# What you are asked to do
Print out each entry below in full, exactly as given, excluding pictures.

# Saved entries
......
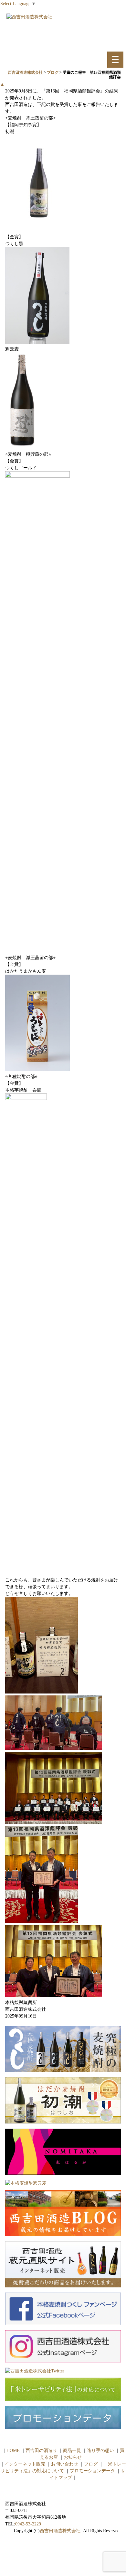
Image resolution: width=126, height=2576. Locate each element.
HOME (13, 2450)
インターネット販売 (25, 2464)
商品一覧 (72, 2450)
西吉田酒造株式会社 (60, 2530)
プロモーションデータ (92, 2470)
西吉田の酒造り (41, 2450)
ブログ (91, 2464)
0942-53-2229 (28, 2524)
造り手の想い (100, 2450)
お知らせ (73, 2457)
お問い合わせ (64, 2464)
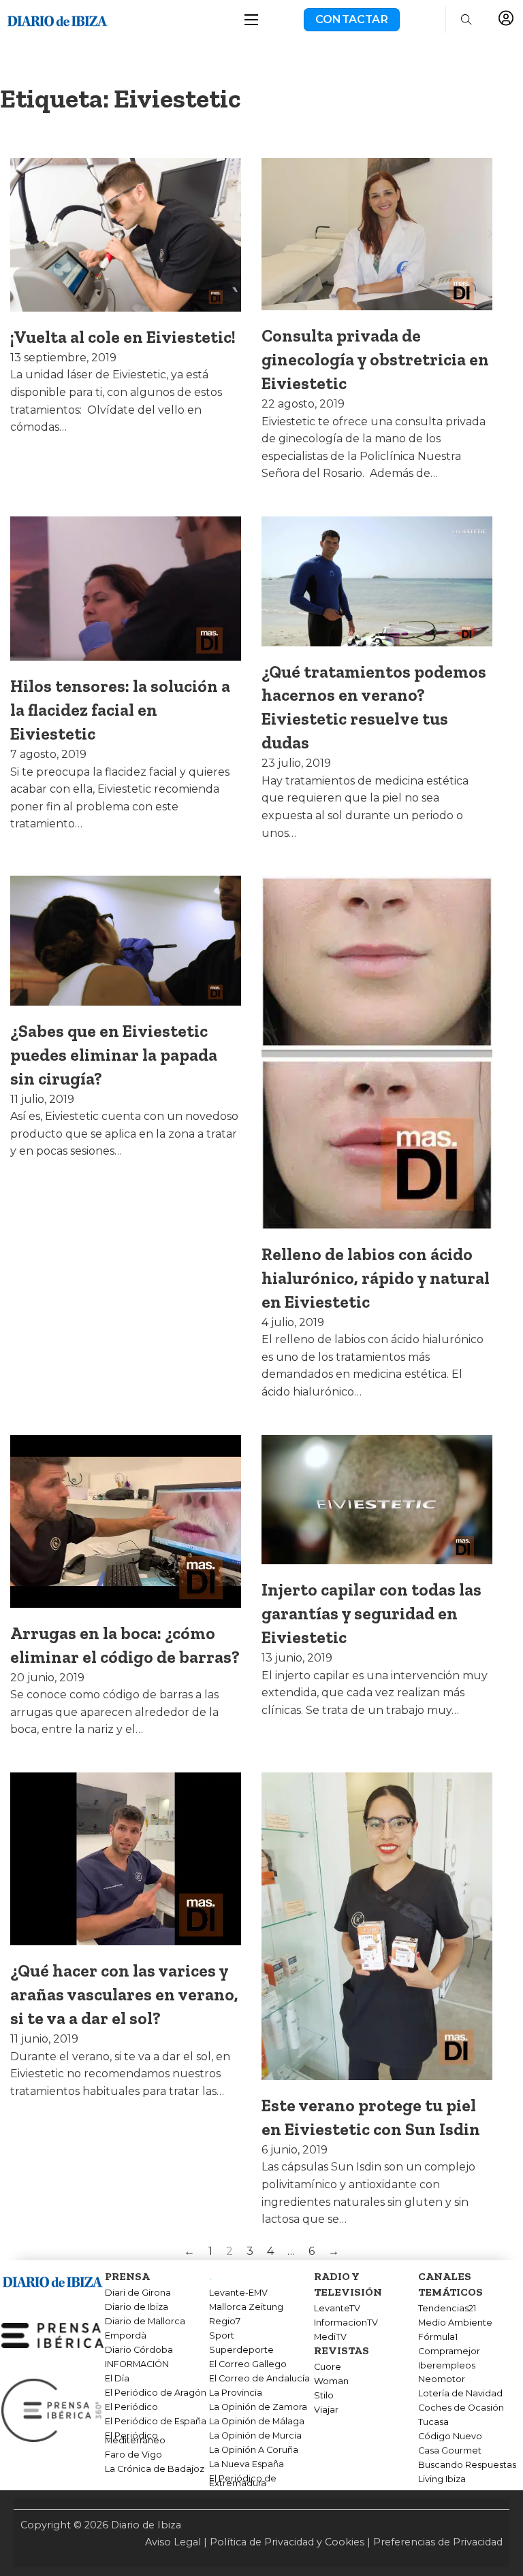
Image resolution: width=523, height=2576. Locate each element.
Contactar (351, 19)
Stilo (324, 2395)
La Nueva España (246, 2464)
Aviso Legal (173, 2542)
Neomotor (441, 2379)
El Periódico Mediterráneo (135, 2438)
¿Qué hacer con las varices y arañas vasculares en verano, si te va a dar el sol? (124, 1994)
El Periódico (131, 2407)
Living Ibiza (442, 2479)
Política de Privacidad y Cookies (287, 2542)
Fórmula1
......
# Task solution
Image resolution: width=126, height=2576. Locate each element.
HOME (13, 2450)
インターネット販売 (25, 2464)
商品一覧 (72, 2450)
西吉田酒造株式会社 (60, 2530)
プロモーションデータ (92, 2470)
西吉田の酒造り (41, 2450)
ブログ (91, 2464)
0942-53-2229 (28, 2524)
造り手の想い (100, 2450)
お知らせ (73, 2457)
お問い合わせ (64, 2464)
Image resolution: width=523, height=2576. Locate each element.
Contactar (351, 19)
Stilo (324, 2395)
La Nueva España (246, 2464)
Aviso Legal (173, 2542)
Neomotor (441, 2379)
El Periódico Mediterráneo (135, 2438)
¿Qué hacer con las varices y arañas vasculares en verano, si te va a dar el sol? (124, 1994)
El Periódico (131, 2407)
Living Ibiza (442, 2479)
Política de Privacidad y Cookies (287, 2542)
Fórmula1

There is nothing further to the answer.